Stored entries

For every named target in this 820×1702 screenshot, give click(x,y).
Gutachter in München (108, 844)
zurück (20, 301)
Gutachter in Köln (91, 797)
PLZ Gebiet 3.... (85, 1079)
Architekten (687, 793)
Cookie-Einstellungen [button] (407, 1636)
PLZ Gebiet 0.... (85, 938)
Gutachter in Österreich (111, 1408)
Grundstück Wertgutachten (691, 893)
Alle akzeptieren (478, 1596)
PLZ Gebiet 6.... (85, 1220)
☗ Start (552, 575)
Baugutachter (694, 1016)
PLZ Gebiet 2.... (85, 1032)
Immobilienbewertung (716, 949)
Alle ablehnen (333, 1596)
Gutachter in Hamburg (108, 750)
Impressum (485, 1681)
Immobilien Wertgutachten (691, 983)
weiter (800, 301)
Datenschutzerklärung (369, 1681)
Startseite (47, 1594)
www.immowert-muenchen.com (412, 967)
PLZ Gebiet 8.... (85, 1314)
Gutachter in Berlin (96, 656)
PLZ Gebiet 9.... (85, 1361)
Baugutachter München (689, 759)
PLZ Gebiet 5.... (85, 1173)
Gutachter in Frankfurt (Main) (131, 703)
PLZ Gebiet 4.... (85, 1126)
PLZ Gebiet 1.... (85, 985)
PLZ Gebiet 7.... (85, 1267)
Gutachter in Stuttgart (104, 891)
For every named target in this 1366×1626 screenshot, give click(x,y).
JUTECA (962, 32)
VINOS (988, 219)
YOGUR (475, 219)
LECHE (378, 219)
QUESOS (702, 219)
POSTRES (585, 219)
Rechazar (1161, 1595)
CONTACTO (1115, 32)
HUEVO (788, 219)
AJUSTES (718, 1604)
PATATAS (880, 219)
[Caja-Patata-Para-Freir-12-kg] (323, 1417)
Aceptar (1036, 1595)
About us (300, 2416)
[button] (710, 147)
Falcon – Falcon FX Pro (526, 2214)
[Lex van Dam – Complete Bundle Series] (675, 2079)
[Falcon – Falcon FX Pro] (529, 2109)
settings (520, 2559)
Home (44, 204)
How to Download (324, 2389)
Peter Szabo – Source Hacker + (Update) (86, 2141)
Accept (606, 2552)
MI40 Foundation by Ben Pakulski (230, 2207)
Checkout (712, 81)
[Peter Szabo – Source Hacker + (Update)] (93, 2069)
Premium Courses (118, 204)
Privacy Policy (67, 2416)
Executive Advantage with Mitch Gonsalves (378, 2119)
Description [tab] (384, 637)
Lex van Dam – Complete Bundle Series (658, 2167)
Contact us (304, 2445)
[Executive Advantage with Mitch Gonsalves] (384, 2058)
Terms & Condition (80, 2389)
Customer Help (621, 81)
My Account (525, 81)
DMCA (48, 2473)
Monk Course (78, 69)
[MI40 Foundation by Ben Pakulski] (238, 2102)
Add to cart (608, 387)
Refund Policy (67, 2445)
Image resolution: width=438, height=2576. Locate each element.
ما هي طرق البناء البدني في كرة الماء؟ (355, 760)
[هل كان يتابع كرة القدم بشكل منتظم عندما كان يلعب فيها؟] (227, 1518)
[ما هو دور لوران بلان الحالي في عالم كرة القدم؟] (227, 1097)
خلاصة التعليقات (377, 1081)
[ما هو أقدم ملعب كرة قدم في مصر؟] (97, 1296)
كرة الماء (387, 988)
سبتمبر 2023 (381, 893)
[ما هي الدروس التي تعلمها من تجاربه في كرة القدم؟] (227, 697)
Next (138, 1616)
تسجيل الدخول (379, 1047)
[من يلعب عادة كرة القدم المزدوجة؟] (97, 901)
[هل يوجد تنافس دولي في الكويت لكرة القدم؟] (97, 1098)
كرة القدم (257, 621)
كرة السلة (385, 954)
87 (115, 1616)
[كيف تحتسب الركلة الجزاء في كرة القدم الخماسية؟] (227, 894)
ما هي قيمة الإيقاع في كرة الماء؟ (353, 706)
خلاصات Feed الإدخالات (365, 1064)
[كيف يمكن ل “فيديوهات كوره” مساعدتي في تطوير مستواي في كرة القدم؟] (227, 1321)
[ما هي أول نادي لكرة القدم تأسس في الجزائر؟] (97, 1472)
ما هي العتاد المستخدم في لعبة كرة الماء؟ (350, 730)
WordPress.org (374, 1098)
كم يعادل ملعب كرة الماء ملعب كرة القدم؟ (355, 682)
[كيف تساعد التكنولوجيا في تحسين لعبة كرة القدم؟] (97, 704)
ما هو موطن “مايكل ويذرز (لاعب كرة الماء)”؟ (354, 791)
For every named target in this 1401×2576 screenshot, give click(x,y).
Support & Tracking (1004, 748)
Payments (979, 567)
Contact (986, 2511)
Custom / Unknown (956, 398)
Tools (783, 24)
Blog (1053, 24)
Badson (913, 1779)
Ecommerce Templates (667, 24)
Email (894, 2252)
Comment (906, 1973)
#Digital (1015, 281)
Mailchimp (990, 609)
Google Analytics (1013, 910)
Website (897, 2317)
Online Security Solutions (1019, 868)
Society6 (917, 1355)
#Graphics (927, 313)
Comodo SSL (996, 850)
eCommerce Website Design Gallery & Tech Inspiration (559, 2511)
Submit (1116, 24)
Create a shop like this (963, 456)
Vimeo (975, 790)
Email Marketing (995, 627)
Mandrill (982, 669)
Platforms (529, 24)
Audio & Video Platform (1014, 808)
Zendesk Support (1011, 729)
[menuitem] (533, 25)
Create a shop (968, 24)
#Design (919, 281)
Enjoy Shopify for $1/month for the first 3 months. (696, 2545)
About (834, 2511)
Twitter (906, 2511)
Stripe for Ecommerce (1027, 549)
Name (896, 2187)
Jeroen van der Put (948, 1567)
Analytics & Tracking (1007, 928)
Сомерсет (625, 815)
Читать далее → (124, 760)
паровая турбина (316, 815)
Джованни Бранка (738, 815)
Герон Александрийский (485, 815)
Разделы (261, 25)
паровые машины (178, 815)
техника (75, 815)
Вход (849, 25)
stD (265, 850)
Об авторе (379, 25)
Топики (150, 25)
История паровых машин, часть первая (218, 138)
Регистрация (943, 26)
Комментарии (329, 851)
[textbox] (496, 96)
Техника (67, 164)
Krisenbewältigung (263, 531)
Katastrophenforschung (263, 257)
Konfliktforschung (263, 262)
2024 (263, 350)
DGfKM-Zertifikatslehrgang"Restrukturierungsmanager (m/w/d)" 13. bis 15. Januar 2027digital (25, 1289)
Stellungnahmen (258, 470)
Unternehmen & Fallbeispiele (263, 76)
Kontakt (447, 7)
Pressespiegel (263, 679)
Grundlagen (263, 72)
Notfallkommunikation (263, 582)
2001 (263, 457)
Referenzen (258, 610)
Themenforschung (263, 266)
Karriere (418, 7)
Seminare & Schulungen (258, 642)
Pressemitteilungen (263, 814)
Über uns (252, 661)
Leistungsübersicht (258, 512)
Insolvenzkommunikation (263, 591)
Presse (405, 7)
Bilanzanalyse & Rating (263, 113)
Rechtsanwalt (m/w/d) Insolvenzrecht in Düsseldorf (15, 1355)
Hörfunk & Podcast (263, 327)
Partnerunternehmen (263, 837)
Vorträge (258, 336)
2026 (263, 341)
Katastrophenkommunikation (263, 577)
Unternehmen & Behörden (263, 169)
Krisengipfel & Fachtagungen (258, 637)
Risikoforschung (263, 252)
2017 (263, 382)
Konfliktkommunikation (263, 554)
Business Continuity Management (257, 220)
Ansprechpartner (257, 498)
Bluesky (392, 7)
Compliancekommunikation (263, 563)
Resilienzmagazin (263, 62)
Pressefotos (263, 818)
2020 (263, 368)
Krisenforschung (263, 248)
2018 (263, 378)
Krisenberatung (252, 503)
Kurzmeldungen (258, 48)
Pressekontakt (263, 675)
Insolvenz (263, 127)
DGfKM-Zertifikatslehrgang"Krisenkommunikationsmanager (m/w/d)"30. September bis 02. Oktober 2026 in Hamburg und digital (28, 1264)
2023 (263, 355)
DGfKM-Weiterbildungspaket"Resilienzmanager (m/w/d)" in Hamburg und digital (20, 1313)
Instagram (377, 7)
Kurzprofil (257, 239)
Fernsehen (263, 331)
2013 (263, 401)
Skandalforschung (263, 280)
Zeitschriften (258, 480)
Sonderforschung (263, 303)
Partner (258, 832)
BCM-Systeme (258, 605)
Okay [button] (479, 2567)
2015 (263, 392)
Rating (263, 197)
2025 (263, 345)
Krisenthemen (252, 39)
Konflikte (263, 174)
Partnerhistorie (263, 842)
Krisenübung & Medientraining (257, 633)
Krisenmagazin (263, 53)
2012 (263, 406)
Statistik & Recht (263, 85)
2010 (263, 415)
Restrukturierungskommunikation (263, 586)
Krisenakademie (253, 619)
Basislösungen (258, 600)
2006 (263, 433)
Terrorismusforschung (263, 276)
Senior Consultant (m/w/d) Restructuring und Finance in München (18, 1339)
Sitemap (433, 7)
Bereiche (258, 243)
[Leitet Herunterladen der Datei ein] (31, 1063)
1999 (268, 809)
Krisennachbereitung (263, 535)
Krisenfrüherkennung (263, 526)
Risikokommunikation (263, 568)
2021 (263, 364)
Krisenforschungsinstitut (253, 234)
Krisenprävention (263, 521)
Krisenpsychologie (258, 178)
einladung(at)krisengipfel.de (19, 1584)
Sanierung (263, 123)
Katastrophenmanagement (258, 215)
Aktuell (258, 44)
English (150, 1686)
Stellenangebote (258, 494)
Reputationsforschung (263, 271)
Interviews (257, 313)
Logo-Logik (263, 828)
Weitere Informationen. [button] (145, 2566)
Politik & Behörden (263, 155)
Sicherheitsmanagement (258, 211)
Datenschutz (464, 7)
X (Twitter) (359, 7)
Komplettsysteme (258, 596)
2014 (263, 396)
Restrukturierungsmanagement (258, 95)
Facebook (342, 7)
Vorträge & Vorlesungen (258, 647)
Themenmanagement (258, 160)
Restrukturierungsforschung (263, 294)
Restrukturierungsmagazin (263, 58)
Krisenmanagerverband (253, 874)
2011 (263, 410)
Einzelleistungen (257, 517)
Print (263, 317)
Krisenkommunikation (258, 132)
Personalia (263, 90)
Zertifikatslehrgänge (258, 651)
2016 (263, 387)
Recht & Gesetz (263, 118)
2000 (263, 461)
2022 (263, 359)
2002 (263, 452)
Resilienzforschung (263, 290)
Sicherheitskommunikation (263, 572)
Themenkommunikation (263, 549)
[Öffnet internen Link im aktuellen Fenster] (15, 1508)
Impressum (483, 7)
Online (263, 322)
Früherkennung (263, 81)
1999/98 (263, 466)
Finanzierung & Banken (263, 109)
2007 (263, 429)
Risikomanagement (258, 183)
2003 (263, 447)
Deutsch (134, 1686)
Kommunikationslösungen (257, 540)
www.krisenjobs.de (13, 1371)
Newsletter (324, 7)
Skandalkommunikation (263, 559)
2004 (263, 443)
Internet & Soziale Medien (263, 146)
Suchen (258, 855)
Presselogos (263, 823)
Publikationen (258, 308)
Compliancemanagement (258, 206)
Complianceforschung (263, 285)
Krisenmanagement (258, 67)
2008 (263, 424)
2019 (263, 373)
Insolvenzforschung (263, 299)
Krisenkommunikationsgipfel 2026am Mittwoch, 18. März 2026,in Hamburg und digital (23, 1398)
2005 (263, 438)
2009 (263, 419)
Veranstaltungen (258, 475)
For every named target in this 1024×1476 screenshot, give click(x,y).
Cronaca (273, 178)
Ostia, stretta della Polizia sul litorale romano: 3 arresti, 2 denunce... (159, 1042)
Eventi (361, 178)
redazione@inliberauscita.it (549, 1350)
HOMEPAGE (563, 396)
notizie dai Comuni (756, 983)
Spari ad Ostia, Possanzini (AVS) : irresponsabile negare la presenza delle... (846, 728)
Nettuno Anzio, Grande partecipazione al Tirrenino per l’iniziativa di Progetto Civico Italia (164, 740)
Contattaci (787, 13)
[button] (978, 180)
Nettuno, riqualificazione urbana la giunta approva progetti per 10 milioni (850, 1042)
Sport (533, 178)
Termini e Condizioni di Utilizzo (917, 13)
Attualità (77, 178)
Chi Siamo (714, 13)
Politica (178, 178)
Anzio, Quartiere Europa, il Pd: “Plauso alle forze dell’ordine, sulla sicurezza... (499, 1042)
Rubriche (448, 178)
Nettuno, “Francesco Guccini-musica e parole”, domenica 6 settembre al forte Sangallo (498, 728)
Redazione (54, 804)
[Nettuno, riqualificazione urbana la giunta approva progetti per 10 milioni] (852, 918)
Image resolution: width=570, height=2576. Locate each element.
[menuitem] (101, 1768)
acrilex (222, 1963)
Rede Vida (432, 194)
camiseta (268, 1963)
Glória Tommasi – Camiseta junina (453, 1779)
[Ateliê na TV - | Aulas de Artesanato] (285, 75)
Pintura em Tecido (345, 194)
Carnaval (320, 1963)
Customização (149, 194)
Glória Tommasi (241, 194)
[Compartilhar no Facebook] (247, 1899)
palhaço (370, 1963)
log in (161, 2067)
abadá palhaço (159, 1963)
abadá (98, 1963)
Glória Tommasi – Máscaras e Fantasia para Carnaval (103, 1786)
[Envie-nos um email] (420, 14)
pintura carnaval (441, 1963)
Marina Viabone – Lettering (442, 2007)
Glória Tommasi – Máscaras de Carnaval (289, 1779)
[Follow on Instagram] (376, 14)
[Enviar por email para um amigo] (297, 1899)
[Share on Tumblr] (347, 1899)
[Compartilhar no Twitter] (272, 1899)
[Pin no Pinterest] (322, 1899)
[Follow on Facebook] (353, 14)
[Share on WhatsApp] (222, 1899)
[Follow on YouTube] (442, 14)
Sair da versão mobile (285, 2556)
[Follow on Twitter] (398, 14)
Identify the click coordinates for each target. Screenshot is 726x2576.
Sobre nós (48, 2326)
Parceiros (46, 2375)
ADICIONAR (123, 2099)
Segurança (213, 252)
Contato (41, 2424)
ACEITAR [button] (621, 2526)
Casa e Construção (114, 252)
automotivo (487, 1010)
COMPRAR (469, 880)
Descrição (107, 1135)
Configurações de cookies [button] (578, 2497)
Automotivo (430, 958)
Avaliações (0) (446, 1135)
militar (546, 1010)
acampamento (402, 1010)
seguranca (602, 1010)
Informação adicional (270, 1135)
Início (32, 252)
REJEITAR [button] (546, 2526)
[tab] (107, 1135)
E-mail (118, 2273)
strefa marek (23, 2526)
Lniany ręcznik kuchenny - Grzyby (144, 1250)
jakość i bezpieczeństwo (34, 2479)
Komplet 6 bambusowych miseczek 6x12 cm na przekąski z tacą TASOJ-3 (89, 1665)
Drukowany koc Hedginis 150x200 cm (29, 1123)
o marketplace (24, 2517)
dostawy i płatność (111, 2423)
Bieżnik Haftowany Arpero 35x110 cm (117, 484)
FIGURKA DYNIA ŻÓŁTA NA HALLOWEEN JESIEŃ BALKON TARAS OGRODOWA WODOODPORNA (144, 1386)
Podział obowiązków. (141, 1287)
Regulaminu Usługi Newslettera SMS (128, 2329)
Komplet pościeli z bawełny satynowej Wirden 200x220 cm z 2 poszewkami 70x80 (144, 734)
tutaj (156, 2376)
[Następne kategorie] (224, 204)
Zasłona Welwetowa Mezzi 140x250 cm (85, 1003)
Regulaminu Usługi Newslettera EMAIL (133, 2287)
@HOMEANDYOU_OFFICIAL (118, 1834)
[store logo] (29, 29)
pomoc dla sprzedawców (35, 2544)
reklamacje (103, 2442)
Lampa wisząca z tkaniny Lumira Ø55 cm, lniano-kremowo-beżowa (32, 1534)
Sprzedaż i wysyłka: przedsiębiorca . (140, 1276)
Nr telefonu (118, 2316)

YOUR OBJECTIVE
Every line from the line containing "[Envie-nos um email] (420, 14)" through the line containing "Sair da versão mobile (285, 2556)" in the records above must be retyped exactly. Leave out the rest.

RESPONSE FOR THIS EXERCISE
[Envie-nos um email] (420, 14)
pintura carnaval (441, 1963)
Marina Viabone – Lettering (442, 2007)
Glória Tommasi – Máscaras de Carnaval (289, 1779)
[Follow on Instagram] (376, 14)
[Enviar por email para um amigo] (297, 1899)
[Share on Tumblr] (347, 1899)
[Compartilhar no Twitter] (272, 1899)
[Pin no Pinterest] (322, 1899)
[Follow on Facebook] (353, 14)
[Share on WhatsApp] (222, 1899)
[Follow on YouTube] (442, 14)
Sair da versão mobile (285, 2556)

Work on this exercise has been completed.